Wednesday, August 23, 2017

OpenVPN

This article on Ars Technica inspired me to try and setup a VPN, but it seemed to lack a couple of extra steps that were required to run the server on a Raspberry Pi behind a router. The official OpenVPN documentation was helpful but long-winded, and I resorted to a few askubuntu answers in the end.
  1. Certificate names

    client-no-pass doesn't have to be replaced with the client host name, but can be (pretty much) any identifier for the client. The important thing is to sign all certificates with the same CA key.
  2. VPN topology

    The default topology of net30 is perhaps not as easy to comprehend as subnet, and subnet works with Ubuntu, Windows and iPhone clients.
  3. Default gateway

    On the server, I needed to push redirect-gateway, push "route xxx.xxx.xxx.0 255.255.255.0" and consequently push "dhcp-option DNS xxx.xxx.xxx.1" so that the client would be able to route to the server's local network, and the tun0 device would be able to do DNS lookups.
  4. Firewall rules

    Besides enabling the forwarding of IPv4 so that the Raspberry Pi acted as a router, I need to add three firewall rules in iptables: one for NAT masquerading, and two for accepting new and related established connections.
  5. DNS setup for clients

    The dhcp-options that were pushed to the client were ignored, which resulted in the client being unable to resolve any DNS names to IP addresses. This was only a problem on Ubuntu clients, but the script /etc/openvpn/update-resolv-conf was provided when I installed openvpn; all I had to do was reference it from client-name.config as a pair of lines:
    up /etc/openvpn/update-resolv-conf
    down /etc/openvpn/update-resolv-conf
    

Sunday, August 13, 2017

Grub

It's nice when the Grub bootloader remembers your last choice and reuses it as the default value next time your machine boots. Using Linux, put the following in /etc/default/grub:
GRUB_DEFAULT=saved
GRUB_SAVEDEFAULT=true
Then run:
sudo update-grub

Wednesday, March 29, 2017

SubscribeOn / ObserveOn

Once you have an instance of an IObservable<T> object, Reactive Extensions (Rx) provides at least two points where you can choose an IScheduler which will determine the threading context under which the later operations will run. Those operations can be broken down into two phases: subscription and observation.

Subscription refers to the operations that modify the behaviours of an IObservable<T> (e.g. Throttle, Merge, Concat) The IScheduler for the subscription phase is assigned by the SubscribeOn() method.

Observation refers to the callback operations that are invoked as the result of observing an IObservable<T> (e.g. OnNext, OnCompleted, OnError) The IScheduler for the observation phase is assigned by the ObserveOn() method.

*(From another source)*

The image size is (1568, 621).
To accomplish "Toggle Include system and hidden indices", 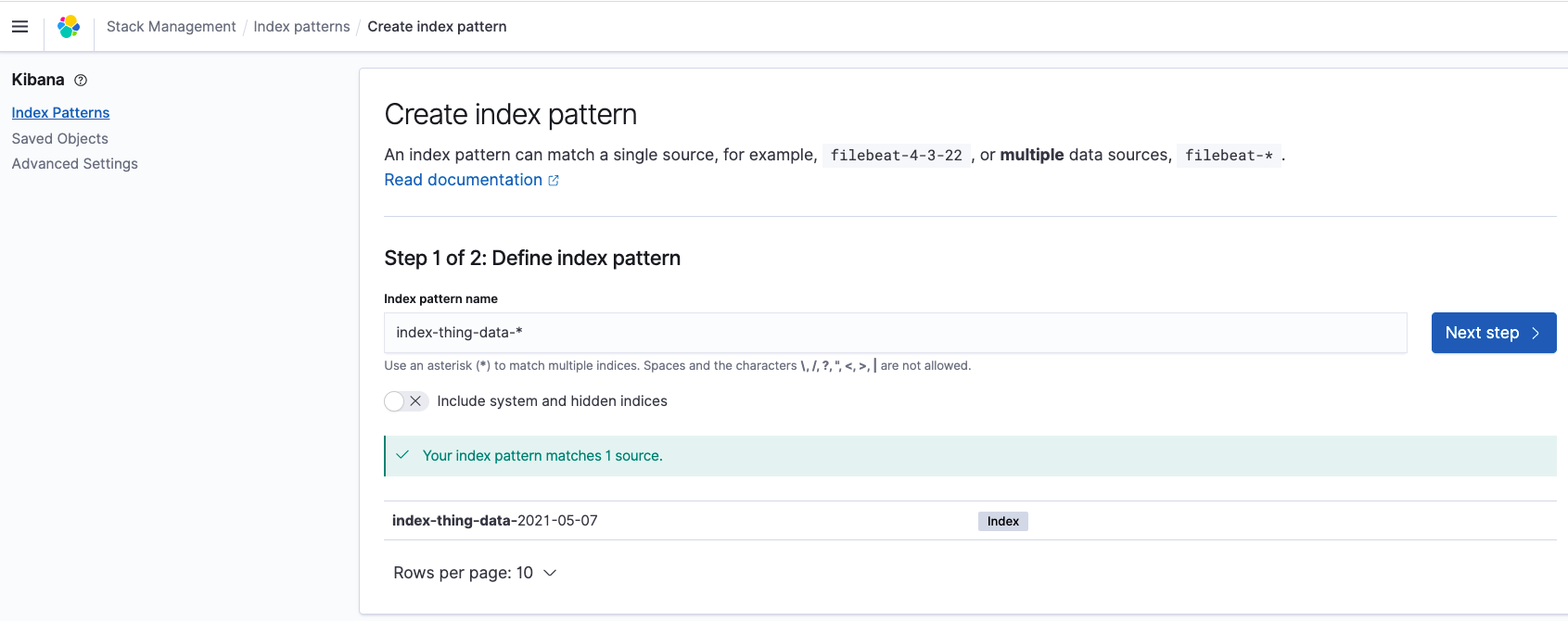I will click(x=405, y=401).
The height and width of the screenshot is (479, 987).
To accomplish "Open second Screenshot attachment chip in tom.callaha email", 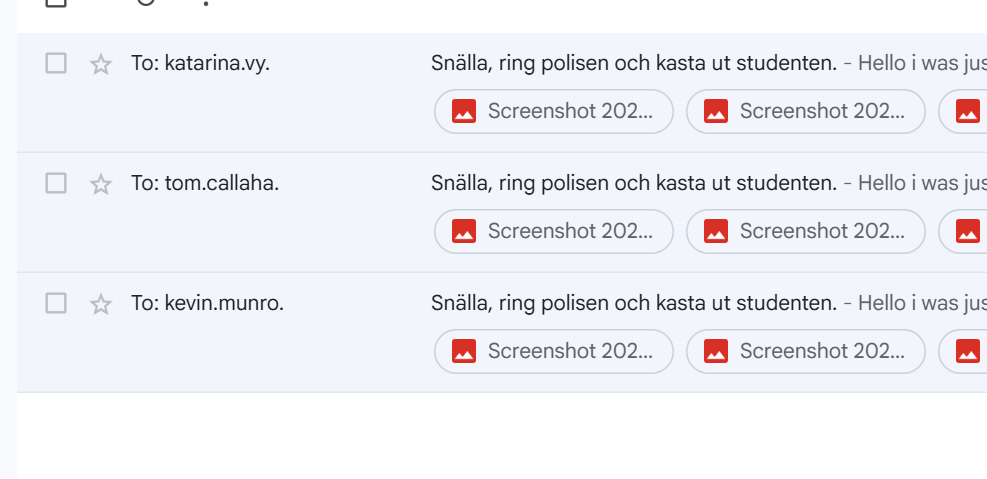I will click(x=805, y=231).
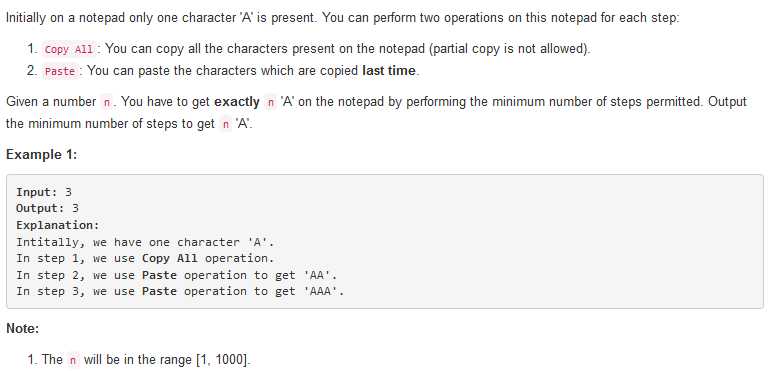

While not the subject of this post, you can also choose an IScheduler implementation to convert any IEnumerable<T> to an IObservable<T> with the ToObservable method. This is relevant when the IEnumerable<T> has the potential to take a long time to be enumerated.

Saturday, March 04, 2017

6 Simple Rules for Async/Await

  1. If a method A calls another method B that returns a Task (or Task<T>) then the calling method does not block on the completion of that task, unless it either:
    1. awaits that task, or
    2. waits on the result of that task
  2. The calling method cannot await a task unless it is declared with the async modifier, which causes the compiler to build a state machine (similar to the IEnumerable iterator) for that awaitable method.
  3. In point 1 above, the behaviour is independent of whether or not B is marked with the async keyword
  4. It is this non-blocking behaviour of A that allows the calling thread to proceed past the point where B is invoked. It's even possible for the thread's call stack to unwind, and for the thread to go back to reading the Windows message queue if it was the UI thread.
  5. The compiler will only warn you "because this call is not awaited ..." if B was marked with async.
  6. It is expected that A will do something with the Task returned by B; at the very least there should be some code to check that the Task did not throw any exceptions. If - instead of B - we have an async method C that returns void then we do not present A with any opportunity to monitor the completion of C. Unobserved exceptions thrown during the execution of C could indicate corrupted program state and can be configured to terminate the application in much the same way that an unhandled exception in synchronous code can unwind a stack fully and terminate the process.